Par ailleurs, s’agissant du renversement de cette présomption, la Cour rappelle que « la seule circonstance que l’IFPEN bénéficie d’une garantie de l’État était de nature à permettre à la Commission de se prévaloir de la présomption d’avantage, telle que dégagée par la Cour dans l’arrêt du 3 avril 2014 (…). Pour se prévaloir de cette présomption, la Commission n’était donc pas tenue de démontrer les effets réels produits par la garantie en cause » (§116).

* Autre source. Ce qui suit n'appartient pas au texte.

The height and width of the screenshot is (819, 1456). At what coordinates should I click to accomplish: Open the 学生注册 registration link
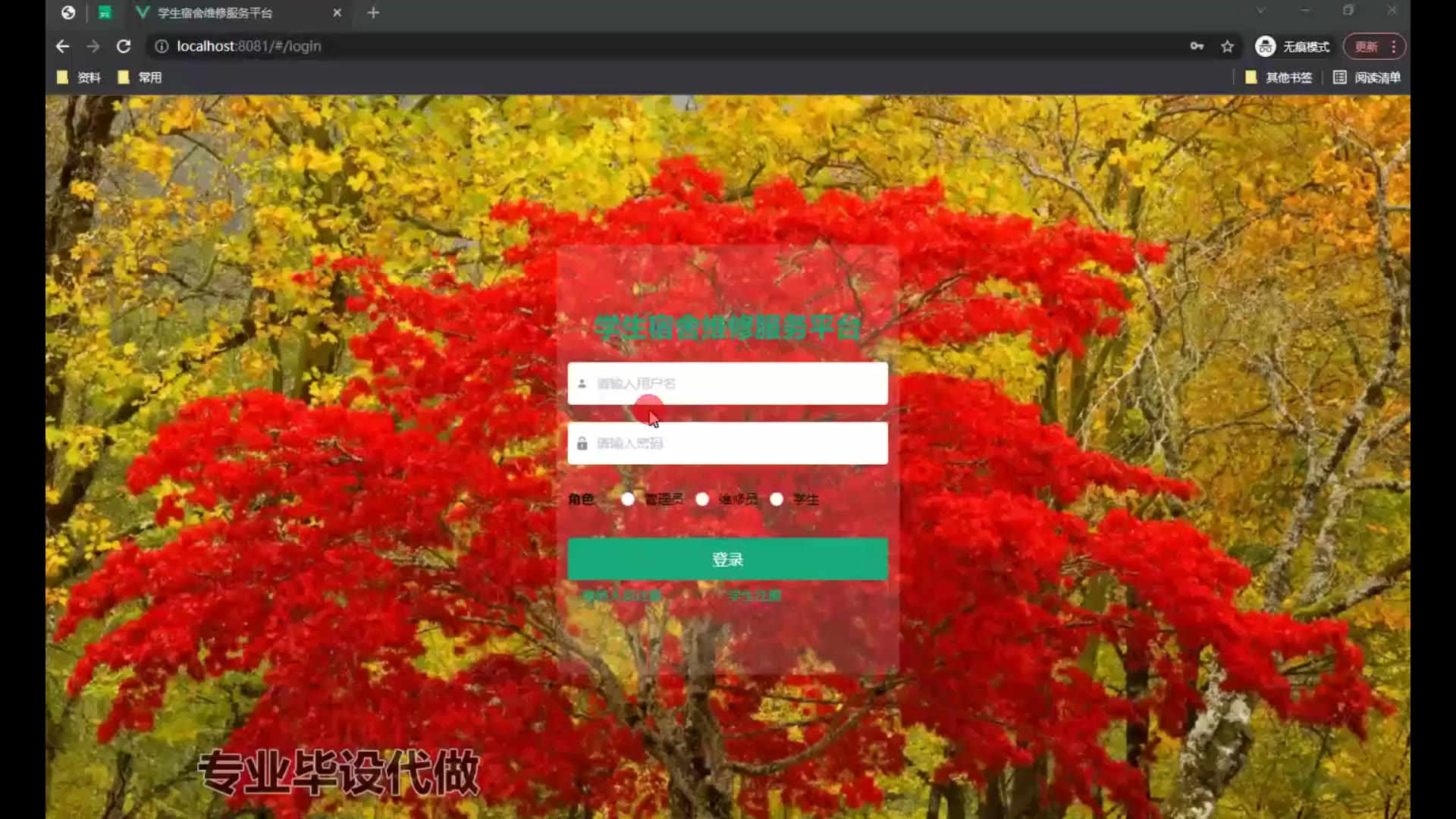[755, 595]
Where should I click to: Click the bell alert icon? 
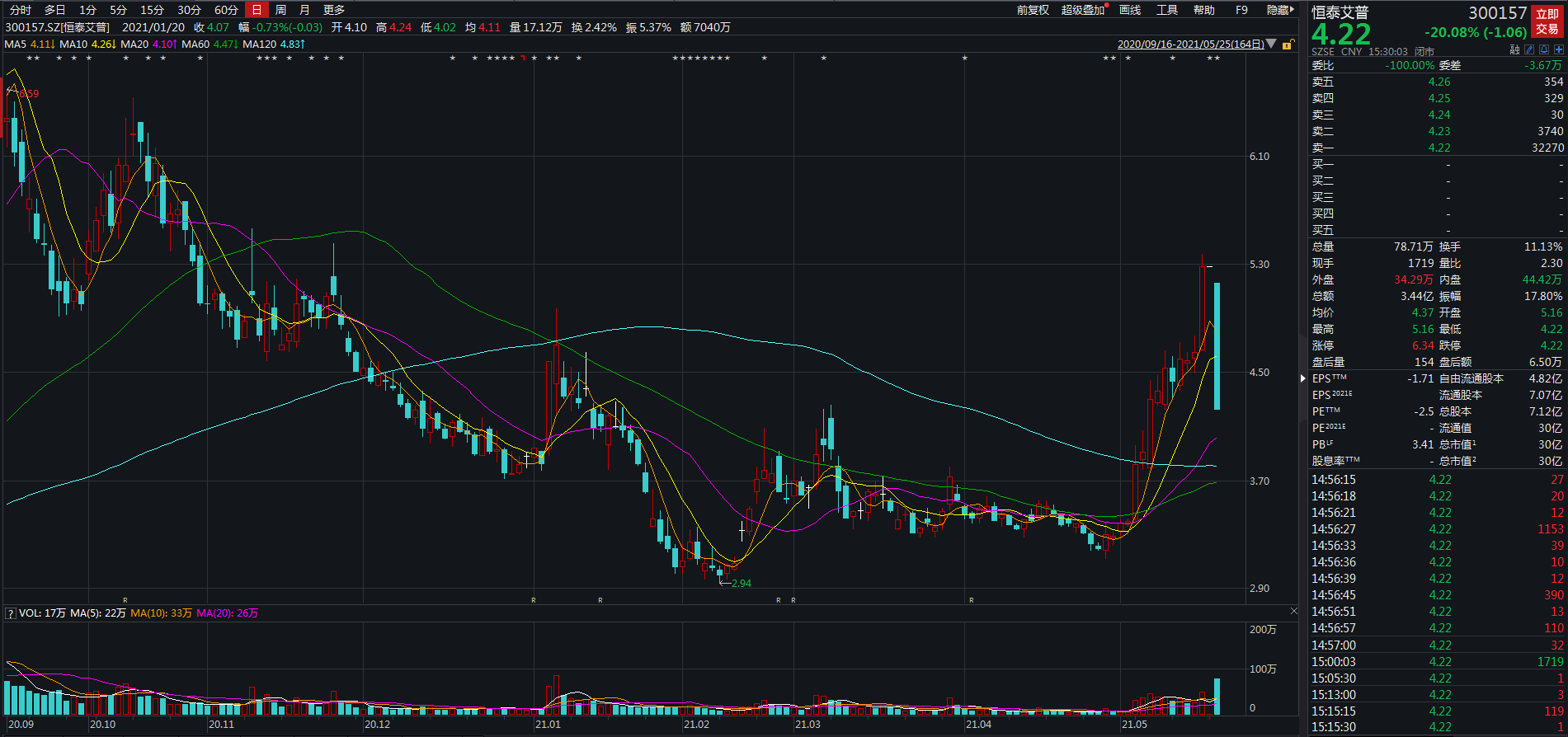(1544, 50)
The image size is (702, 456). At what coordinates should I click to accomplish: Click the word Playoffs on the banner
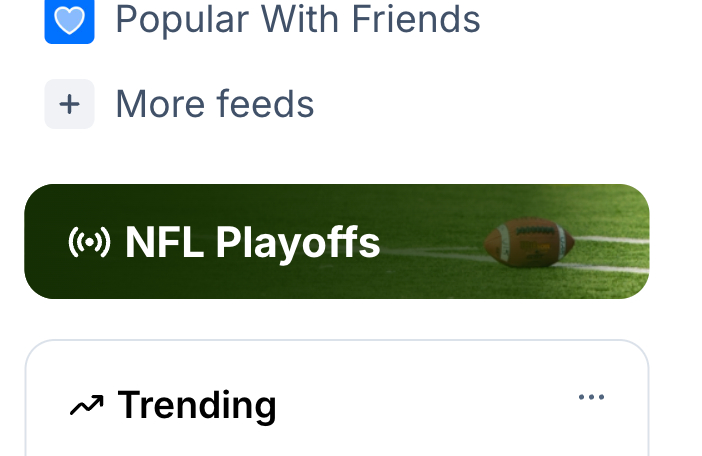tap(298, 242)
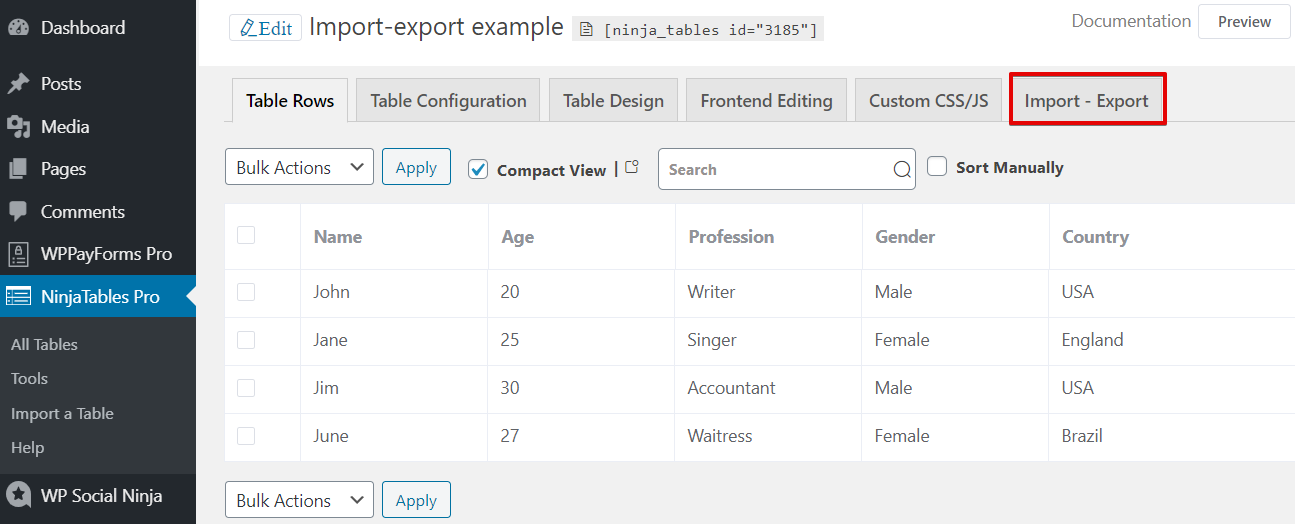1295x524 pixels.
Task: Switch to the Import - Export tab
Action: coord(1086,101)
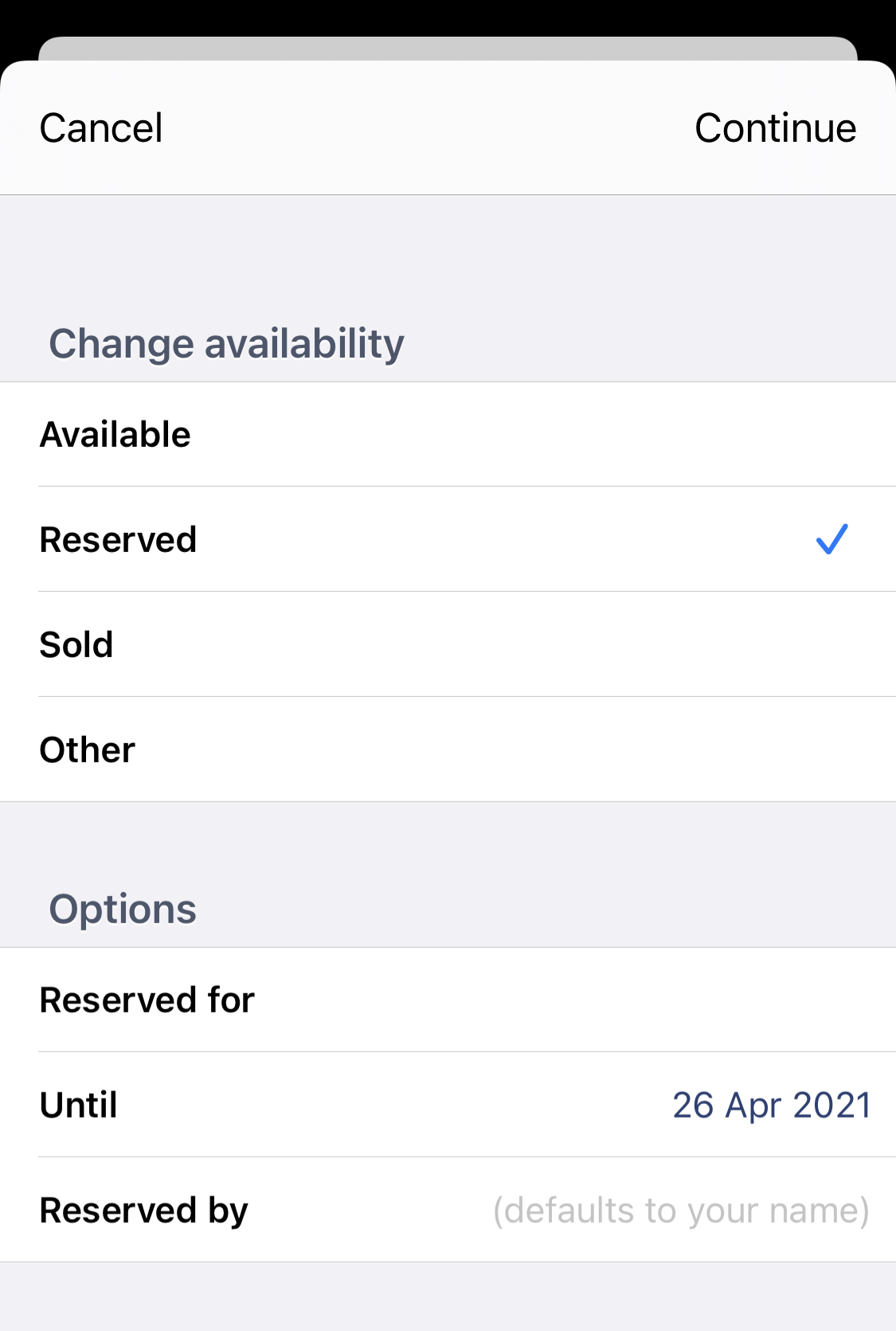Tap the blue checkmark beside Reserved
The width and height of the screenshot is (896, 1331).
pos(831,539)
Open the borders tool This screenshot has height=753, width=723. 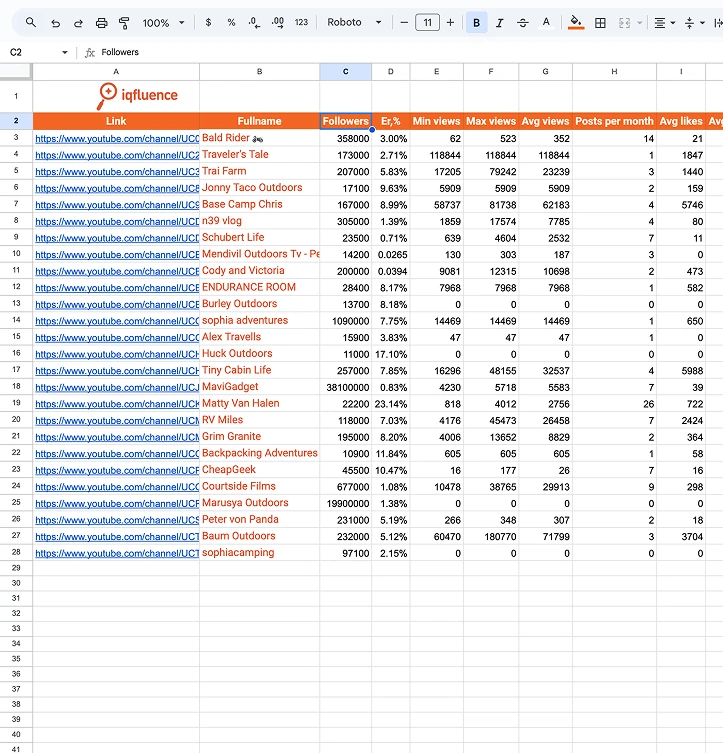tap(600, 23)
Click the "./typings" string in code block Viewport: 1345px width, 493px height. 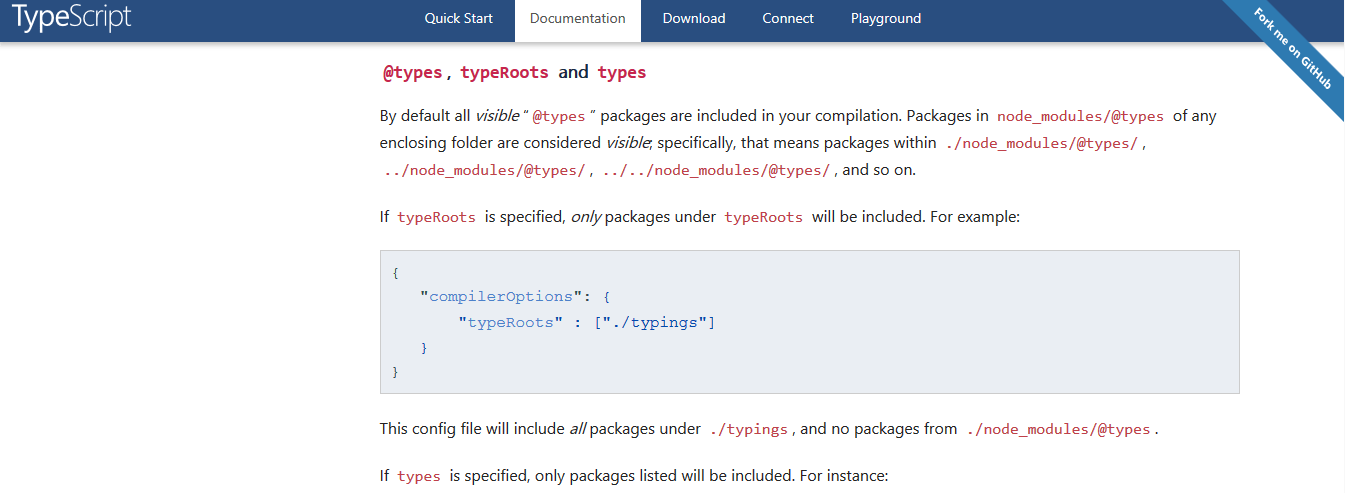tap(658, 322)
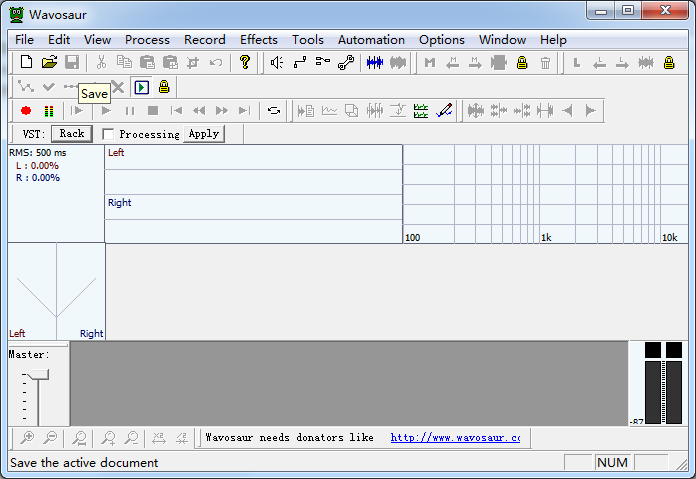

Selon la Cour, cette présomption ne saurait être renversée que dans la mesure où il est démontré que, compte tenu du contexte économique et juridique dans lequel s’insère la garantie rattachée au statut de l’EPIC concerné, ce dernier n’a pas obtenu dans le passé et, selon toute plausibilité, n’obtiendra pas dans l’avenir un quelconque avantage économique réel de cette garantie. Dans ces conditions, contrairement aux affirmations du Tribunal, « la seule circonstance que le bénéficiaire d’une telle garantie n’a tiré dans le passé aucun avantage économique réel de son statut d’EPIC ne suffit pas, à elle seule, à renverser la présomption d’existence d’un avantage » (§118).

Le texte intégral de l’arrêt est disponible sur le site de la CJUE.